I had heard and just confirmed that our favorite runaway city project, Wild ERP, now has a new manager.

The mayor named Debra Bond to the post of director of the ERP initiative also known by its kitschy name OneSD. This, of course, is the effort to completely overhaul the city’s computer system. It was supposed to be completed by October of last year. The former comptroller, Greg Levin, had been the lead on the project, but he quit and left the city right after he and CFO Mary Lewis fired Axon, the consulting firm that was supposedly handling it all.

About 40 city employees are working full time on the project. Every day that they have to work on it longer than planned will mean that much more money they will have to spend in what may be an historically restrictive budget year.
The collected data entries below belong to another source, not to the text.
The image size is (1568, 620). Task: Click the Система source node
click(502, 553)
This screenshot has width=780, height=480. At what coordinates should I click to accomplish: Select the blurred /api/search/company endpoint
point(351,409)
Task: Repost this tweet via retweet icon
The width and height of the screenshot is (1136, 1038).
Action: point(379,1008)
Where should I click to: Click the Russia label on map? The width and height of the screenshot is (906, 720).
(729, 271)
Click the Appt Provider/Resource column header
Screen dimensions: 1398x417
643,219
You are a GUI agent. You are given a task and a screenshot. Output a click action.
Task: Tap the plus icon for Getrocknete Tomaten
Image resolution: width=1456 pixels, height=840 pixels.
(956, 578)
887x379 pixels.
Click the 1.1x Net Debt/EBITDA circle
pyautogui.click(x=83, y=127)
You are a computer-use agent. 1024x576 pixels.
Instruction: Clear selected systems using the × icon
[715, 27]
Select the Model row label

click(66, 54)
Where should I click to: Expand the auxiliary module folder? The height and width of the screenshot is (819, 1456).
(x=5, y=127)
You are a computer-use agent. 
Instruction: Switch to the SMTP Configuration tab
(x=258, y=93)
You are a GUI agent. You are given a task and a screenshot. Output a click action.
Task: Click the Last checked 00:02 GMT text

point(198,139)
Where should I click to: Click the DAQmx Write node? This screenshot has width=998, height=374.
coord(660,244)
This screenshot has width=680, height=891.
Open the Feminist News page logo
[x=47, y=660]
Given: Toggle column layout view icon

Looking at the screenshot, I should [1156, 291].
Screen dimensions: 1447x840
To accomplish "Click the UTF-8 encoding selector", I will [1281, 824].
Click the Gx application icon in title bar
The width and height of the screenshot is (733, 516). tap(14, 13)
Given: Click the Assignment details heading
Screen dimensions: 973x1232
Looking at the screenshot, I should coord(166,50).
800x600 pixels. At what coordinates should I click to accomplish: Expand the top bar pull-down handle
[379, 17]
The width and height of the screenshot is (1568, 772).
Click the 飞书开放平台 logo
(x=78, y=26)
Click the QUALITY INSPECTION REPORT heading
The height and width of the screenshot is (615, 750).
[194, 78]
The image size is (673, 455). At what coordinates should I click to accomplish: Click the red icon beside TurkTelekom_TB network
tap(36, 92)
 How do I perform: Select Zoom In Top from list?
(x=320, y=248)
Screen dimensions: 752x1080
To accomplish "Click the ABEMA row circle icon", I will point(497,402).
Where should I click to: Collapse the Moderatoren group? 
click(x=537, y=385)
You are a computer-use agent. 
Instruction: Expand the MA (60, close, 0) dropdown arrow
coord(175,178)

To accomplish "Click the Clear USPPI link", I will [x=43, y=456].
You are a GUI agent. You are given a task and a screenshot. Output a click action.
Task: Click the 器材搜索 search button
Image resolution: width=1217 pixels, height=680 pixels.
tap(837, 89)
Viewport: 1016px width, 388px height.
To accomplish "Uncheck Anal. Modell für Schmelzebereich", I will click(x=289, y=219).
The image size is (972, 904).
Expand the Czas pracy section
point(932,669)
Bond was a project manager at the San Diego Data Processing Corporation, or DPC. This is the quasi independent corporation that procures the city’s IT resources. She was brought over to the city by the guy apparently everyone inside City Hall thinks is a genius, the financial management director and acting CIO, Nader Tirandazi.

So they are apparently technical experts and smart about counting money. Cool.

“Nader was very enthusiastic about it and seems to have a lot of confidence that she’ll be great in the position,” Rachel Laing, the mayor’s spokeswoman, wrote me in an e-mail.

If Tirandazi and Bond get this project done, we won’t have to just take peoples’ words that they are geniuses.